Rwanda Space Agency (RSA), the national institution charged with overseeing space-based technologies and programmes will this Tuesday conclude a week-long nationwide campaign which was aimed at increasing awareness and knowledge among Rwandans on the organisation’s work.
The Rwanda’s Space Week community outreach campaign, which kicked off on September 19, ahead of the conference which will be part of the forthcoming World Space Week, was aimed at making Rwandans understand the mandate and ambitions of one of Rwanda’s newest institutions.
The World Space is celebrated annually from 4th to 10th October and holds global significance in the realm of space exploration and encourages international cooperation. The Space Week coincides with the anniversaries of the launch of Sputnik 1 and the entry into force of the Outer Space Treaty.
A team from RSA, led by Col. Francis Ngabo, Chief Executive Officer (CEO), has been moving from province to province, sensitizing Rwandans and stakeholders on Rwanda’s space vision and the benefits that will come from Rwanda venturing into the space economy.
Established in 2020, RSA has a mandate of promoting and developing space technologies for socio- economic development, with the contribution of all stakeholders and it was inline with that mission that the awareness campaign was conducted in a bid to reach out to the broader Rwandan population.
RSA’s mission cannot be achieved without the contribution of all players, including all citizens and the campaign which is reaching all four provinces from September19, starting in Musanze, Northern Province, with the penultimate leg scheduled today Tuesday, September 26, in the City of Kigali and the closing session in Eastern Province tomorrow, Wednesday.
The countrywide awareness campaign was aimed at making Rwandans understand all about the space economy, a whole new industry Rwanda is looking to tap into the huge opportunities it offers.
ahead of the two days’ conference which will take place in Kigali from October 9 to 10 2023, at the Kigali Convention Centre (KCC).
The two-day conference on the other hand will convene in Kigali, from October 9 to 10, 2023, bringing together a diverse array of participants, including government officials, industry leaders, young innovators, students, and the general public.
The conference will be an opportunity for RSA to showcase and celebrate the advancements in space technology that contribute to social and economic progress. The agency also seeks to promote networking opportunities and foster entrepreneurial prospects within Rwanda.
A relatively new industry
The nationwide initiative is seen as a significant step in Rwanda’s journey towards leveraging the potential of space technologies to boost sustainable development.

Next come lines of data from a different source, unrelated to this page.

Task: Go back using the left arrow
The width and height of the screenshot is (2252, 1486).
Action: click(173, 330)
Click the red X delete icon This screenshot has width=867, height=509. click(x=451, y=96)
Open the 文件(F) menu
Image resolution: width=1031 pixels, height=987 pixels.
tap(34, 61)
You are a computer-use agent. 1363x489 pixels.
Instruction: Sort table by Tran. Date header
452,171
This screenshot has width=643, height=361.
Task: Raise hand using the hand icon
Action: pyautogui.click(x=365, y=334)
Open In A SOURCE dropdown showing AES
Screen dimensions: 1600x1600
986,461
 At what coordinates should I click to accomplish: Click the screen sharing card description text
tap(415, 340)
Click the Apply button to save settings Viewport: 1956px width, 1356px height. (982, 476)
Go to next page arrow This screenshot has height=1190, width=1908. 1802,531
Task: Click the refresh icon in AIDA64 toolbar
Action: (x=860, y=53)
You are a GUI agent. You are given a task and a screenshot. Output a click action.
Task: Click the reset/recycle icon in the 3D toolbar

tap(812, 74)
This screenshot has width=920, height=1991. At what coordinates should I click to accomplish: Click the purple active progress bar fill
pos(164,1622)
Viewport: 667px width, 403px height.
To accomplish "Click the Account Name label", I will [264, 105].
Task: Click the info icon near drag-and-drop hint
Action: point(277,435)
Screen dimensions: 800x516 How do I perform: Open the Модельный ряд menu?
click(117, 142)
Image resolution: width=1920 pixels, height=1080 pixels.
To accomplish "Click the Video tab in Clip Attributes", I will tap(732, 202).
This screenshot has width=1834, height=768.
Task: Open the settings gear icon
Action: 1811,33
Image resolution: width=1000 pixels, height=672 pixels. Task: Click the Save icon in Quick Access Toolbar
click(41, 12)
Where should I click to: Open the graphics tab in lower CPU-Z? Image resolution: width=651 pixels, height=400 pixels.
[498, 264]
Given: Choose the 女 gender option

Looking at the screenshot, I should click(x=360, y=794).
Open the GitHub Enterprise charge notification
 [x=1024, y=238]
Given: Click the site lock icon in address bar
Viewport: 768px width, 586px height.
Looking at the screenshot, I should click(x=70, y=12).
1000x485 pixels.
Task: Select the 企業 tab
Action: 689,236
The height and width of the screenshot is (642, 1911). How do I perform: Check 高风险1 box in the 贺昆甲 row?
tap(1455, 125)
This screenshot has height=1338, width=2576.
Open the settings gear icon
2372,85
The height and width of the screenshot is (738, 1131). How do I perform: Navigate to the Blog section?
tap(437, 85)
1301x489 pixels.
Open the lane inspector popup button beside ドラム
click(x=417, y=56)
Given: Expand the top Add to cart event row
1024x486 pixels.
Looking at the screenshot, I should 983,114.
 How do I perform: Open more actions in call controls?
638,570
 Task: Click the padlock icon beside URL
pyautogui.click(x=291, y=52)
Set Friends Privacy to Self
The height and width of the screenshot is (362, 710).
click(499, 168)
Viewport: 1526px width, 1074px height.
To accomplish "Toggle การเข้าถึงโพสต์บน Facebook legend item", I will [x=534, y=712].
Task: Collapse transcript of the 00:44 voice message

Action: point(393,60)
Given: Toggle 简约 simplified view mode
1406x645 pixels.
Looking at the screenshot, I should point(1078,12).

widespread awareness about the government’s dedicated efforts to leverage space-based technologies and tools for the betterment of various sectors critical to the nation’s socio-economic progress, including agriculture, urban development, infrastructure, and healthcare.
In a recent interview with CNBC Africa, Joseph Abakunda, Chief Strategy Officer (CSO), highlighted Rwanda’s ambitions to tap into the space economy, which globally is valued at $469 billion but Africa contributes a minute $19 billion, emphasizing the different initiatives the government is undertaking.
“We actually see this as an opportunity because like you already know whether it’s from a supply chain angle, whether its mining, the inputs that go into these industries, Africa does have value that it can add,” he says, adding that Rwanda is looking to increase its participation in the space economy, where even a contribution of 3 percent can be tremendous.
“So we’re really hopeful that over the next decade, we will see participation jump up perhaps five times, that is about three percent. This is something Rwanda really believes we could tap into,” he pointed out.
With the heavy investment required, Abakunda pointed out that space projects are relatively on the high end and take a while to mature, given how capital intensive they are, but it all starts with a vision and that is what Rwanda is doing at the moment -investing in the initial establishment phases.
Abakunda said that over the past two years, efforts have been focused towards identifying and training talent in terms of specialization, while a national geospatial data hub was established and has been key in generating data and analytics which inform policy and decision making, especially within government agencies -something he said has improved efficiency.
The next phase he said involved building applications and products that add value and insights to the policymakers to make date-driven decisions. Among other things, he said the geospatial data hub is already playing a key role in generating data for different areas such as land use and management, mining, disaster management and prediction and many other areas that heavily rely on data.
An example he gave was through utilizing satellite imagery to map out and monitor illegal mining activities as well as other other initiatives all of which help the government to act accordingly, based on what is observed.
RSA is increasingly collaborating with government agencies and organisations with a collective goal of harnessing the importance of data generated from space technologies to inform policy and decision-making processes for sustainable development.